DIRECTIONS: From the line containing "Viewport: 1568px width, 646px height." down to the last line of the material, output each line exactly as it appears, excluding pictures.

RECORD EXCERPTS:

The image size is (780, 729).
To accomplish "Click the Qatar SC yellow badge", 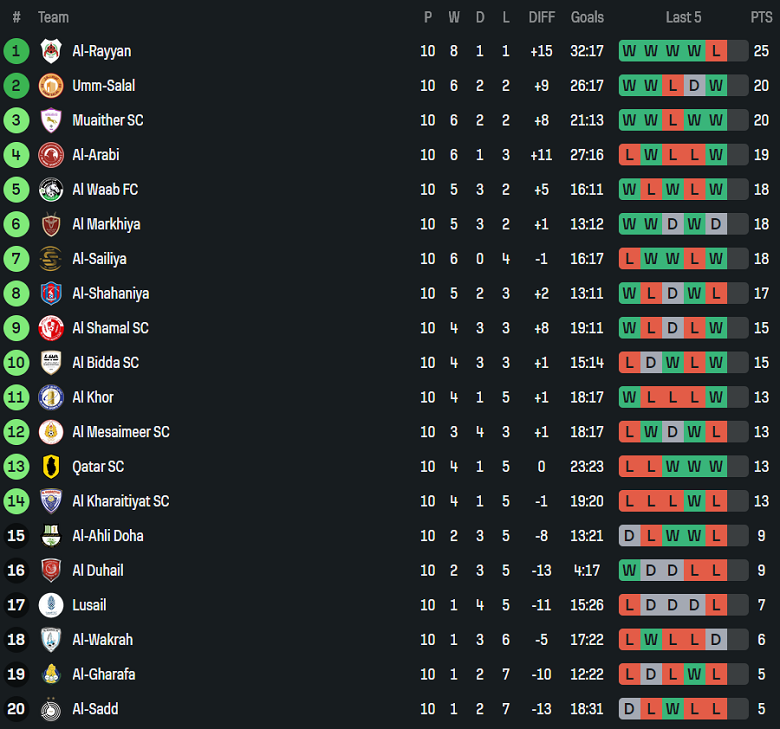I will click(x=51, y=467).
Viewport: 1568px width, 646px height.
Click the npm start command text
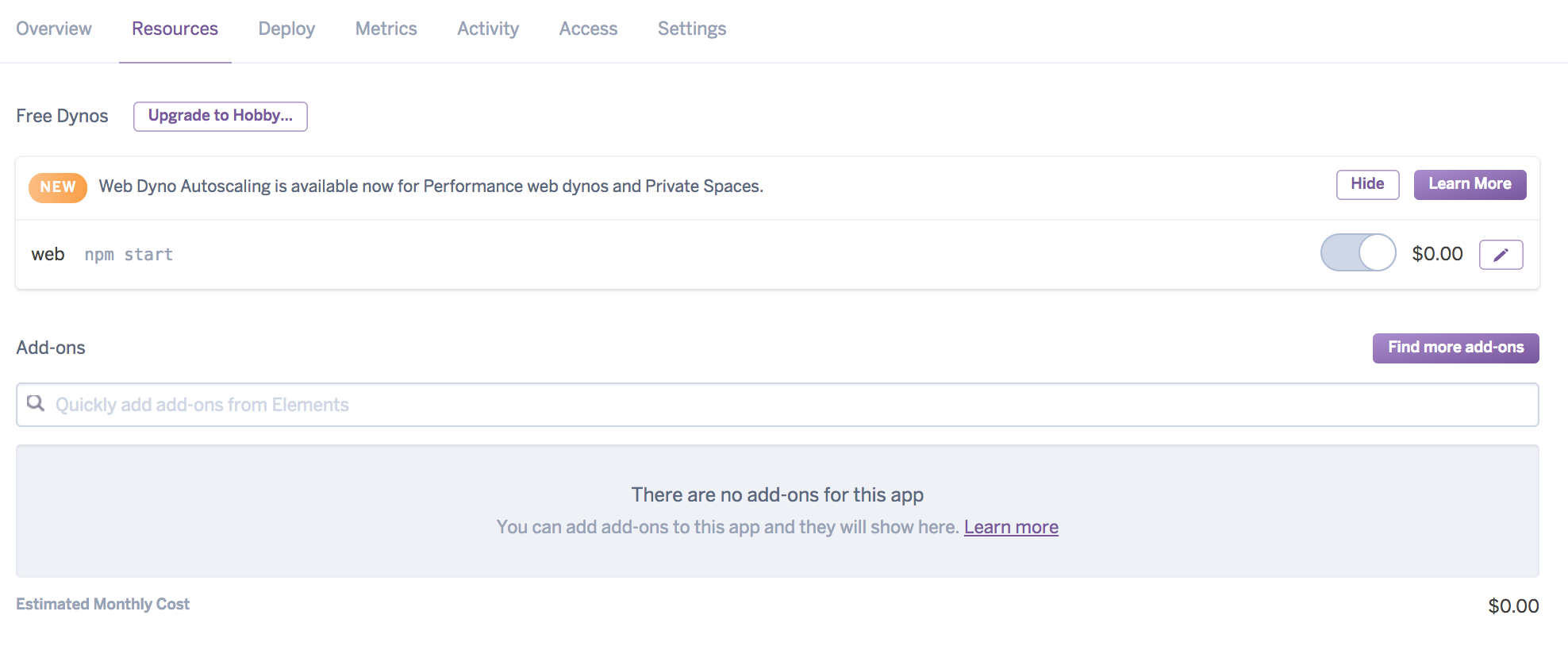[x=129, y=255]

EXPECTED OUTPUT:
Viewport: 1568px width, 646px height.
Click the npm start command text
[x=129, y=255]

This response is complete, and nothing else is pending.